Court Opinion

ID: 7945207
Source: CourtListenerOpinion
Date Created: 2022-09-08 23:19:33.591549+00
Date Added: 2024-06-11T16:33:53.495083
License: Public Domain

Grant, C. J.
(dissenting). The tax deed in this case was issued before the amendment of the law as to notice. The State had then parted with its title, which is conceded to be valid. It deeded it subject only to the right to a reconveyance upon the terms of the statute as it then existed. The purchaser’s obligation or agreement with the State was to give the original owner a notice as the law then stood, not as it afterwards might stand. The State could not impose any further burdens upon the tax purchaser thereafter without the consent of the other party to the contract. Suppose that when O’Connor obtained the State’s title, there had been no law providing for notice to the original owner and his right to a reconveyance upon certain terms, could the State thereafter enact a law providing for such notice and reconveyance as to O’Connor’s title ? If the State could not, it must be because the State could not pass a law impairing the obligation of contracts.
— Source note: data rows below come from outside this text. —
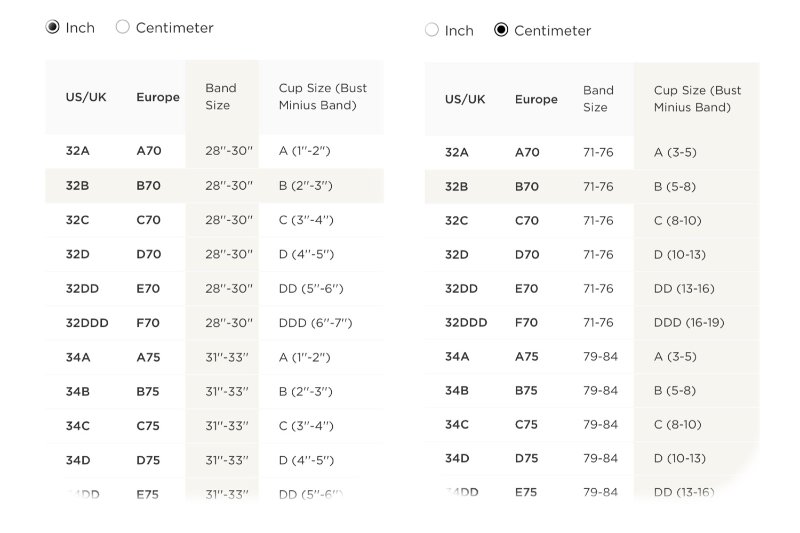Click D (10-13) cup size for 34D
The height and width of the screenshot is (533, 800).
coord(680,458)
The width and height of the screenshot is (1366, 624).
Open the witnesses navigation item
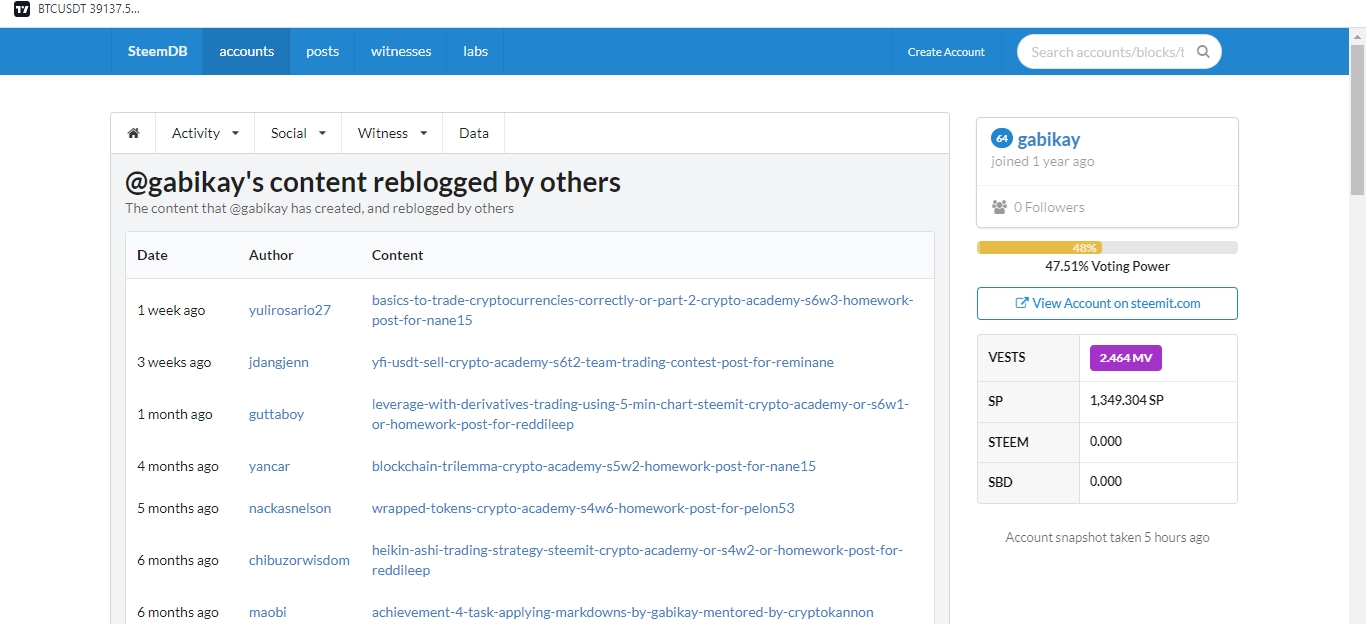pyautogui.click(x=401, y=51)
That the State could not do this is beyond question. If the State cannot impair its obligation by such a law, for the same reason it cannot impose additional requirements upon a purchaser who has purchased subject to the conditions then imposed. For these reasons *714it seems to me that the tax purchaser was required to give only the notice as it existed at the time of his purchase. I the more readily reach this conclusion because as to all essentials the notice was sufficient, and the original owners have no excuse for insisting upon technicalities.
I therefore think the judgment should be affirmed, and concur in the opinion of Mr. Justice Hooker.